IDENTIFIER CE QUE L’ON PRODUIT
On ne le dira jamais assez, toute démarche d’optimisation des coûts de gestion doit débuter par une analyse fine des pratiques de son entreprise. Avant d’en finir sur un coup de tête avec son fournisseur de papier et d’encre, il faut commencer par regarder comment on utilise ces consommables. « L’objectif est de parvenir à analyser les coûts directs et indirects liés à la gestion des documents produits par l’entreprise. Les coûts directs sont assez simples à évaluer car on dispose de ratios et il est d’usage de considérer que l’émission d’une facture revient à environ 1 euro, ce qui inclut le papier, l’impression et les frais d’envoi. En revanche, les coûts indirects sont composés de ce que l’on appelle le temps-homme, autrement dit le temps que les salariés consacrent aux tâches liées à l’émission d’un document ; et là, il faut tenir compte de l’organisation de l’entreprise afin d’évaluer ces coûts avec précision », détaille Rémy Cognet.
Reste ensuite à comparer la somme de ces frais directs et indirects avec le montant de l’investissement nécessaire à la mise en place d’un outil de dématérialisation, sans oublier de prendre en compte la maintenance. Et de s’assurer que la loi permet bien de dématérialiser les documents de gestion que l’on ne souhaite plus imprimer (voir encadré).

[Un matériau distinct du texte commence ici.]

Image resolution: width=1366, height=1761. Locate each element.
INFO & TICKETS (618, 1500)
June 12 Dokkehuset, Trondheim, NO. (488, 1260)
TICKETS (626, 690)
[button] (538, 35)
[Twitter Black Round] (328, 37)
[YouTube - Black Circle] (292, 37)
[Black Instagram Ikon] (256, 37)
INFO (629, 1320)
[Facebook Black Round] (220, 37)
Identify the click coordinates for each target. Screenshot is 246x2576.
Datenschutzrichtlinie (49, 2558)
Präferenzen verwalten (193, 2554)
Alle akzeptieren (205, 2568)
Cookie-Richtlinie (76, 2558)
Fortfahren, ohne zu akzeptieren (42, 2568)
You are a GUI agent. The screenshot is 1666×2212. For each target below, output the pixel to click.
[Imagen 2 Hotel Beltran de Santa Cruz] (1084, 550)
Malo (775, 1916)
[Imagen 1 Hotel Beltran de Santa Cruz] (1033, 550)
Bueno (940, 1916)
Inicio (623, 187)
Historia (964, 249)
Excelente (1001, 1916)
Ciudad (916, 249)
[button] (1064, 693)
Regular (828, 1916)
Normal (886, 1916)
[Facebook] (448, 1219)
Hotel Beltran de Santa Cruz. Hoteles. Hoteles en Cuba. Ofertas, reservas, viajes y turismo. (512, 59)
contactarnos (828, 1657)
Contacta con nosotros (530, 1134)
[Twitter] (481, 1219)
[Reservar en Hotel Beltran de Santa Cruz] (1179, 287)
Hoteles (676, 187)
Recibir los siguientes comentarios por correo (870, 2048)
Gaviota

NE PAS OUBLIER LA DIMENSION PSYCHOLOGIQUE
En s’arrêtant à cette dimension purement comptable, il serait assez simple de trancher en faveur ou en défaveur d’une gestion électronique des documents permettant de réduire le papier. Mais ce serait une erreur. « Aujourd’hui, il existe une telle offre de solutions de dématérialisation que les freins ne sont pas liés à la taille de la structure. La gestion électronique des documents est accessible à n’importe quelle entreprise quels que soient sa taille et son secteur d’activité. En revanche, le premier facteur d’échec d’une démarche zéro papier réside dans les freins psychologiques dont font preuve certains salariés ou dirigeants. Pour que la dématérialisation soit un succès, il faut que les acteurs soient aussi promoteurs », insiste le directeur d’Elan. Et il faut en outre que l’ensemble des parties prenantes à une démarche zéro papier partage cet état d’esprit. Car si le chef d’entreprise a priori rétif à la dématérialisation se laisse convaincre par son comptable, il aura certainement le sentiment que le pilotage de sa société lui échappe avec un système de gestion électronique des documents. À l’inverse, un salarié paniqué à l’idée de ne plus avoir de support papier pour accomplir sa mission sera bien moins productif.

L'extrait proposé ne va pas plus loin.